I shall read it. As a Thomist, it is the general notion that mechanicalism, nature of material causes, etc… all are great but have little to do with the philosophy of the mind or application to cosmology, henology, or teleology. I tend to not use physics, biology, quantum theories, etc… in my philosophy, which is why I was questioning your use of photons in the discussion. But I am curious how you are going to apply sciences to the observation of the soul (if that’s part of the aim).
Never heard of hylemorphic dualism before you mentioned it… that they can contribute to anything other than the ignorance and disdain for science that the Church has steadfastly maintained since his canonization.
Not here to change your ways or thinking. All I’ll say is his metaphysics are built off of most of Aristotelian metaphysics. And most of it, if not all, is not concerned with modern day/nor past day notions of materialism or mechanicalism adoption into philosophy but rather the study of the final causes in things. I blame the “Enlightenment Era”.

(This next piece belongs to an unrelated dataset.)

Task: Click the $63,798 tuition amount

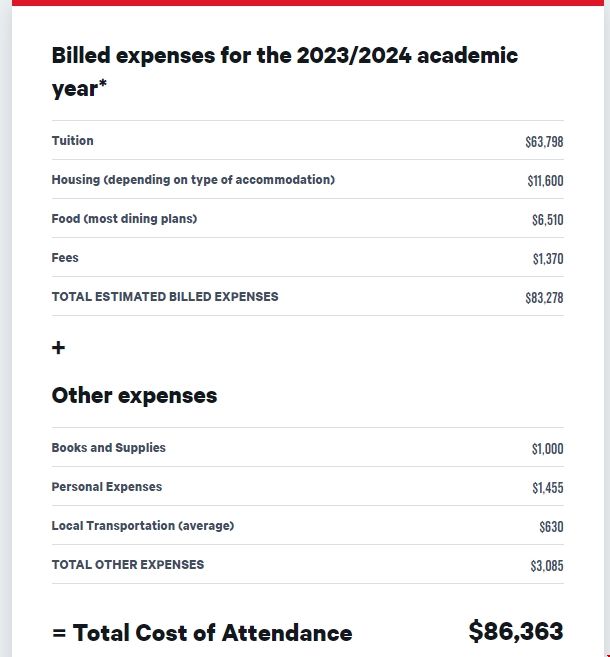Action: click(x=544, y=142)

You are correct about my ignorance. But given that 50 years ago I found … Do any of the others have imaginative ideas about, let’s say, exactly how the soul interfaces with the brain, or how God constructed matter and charge from unformed energy? Those are the kinds of problems that need solving, IMO.
Well, exactly how the soul interfaces with the body is not really an issue, but the fact that qua matter is unable to direct itself or show any signs of intentionality, intelligence, or rationality unto itself is enough to know the soul does operate the matter of living things. Which I think is the central issue of this thread, does the body still have it’s soul when brain death has occurred? When it has not shown
any signs of the human soul, being intelligence and rationality. IMO,
if in the future medical technology will be able to reverse this condition (whether it be 10 or 200 years from now), what’s that say when those that were “disconnected” and used for organ donations were actually still alive? Seems too shaky of grounds to be certain that the soul is no longer in the body when brain death has occurred.
And the other question is not one I’m tackling again (had same exact argument in another topic).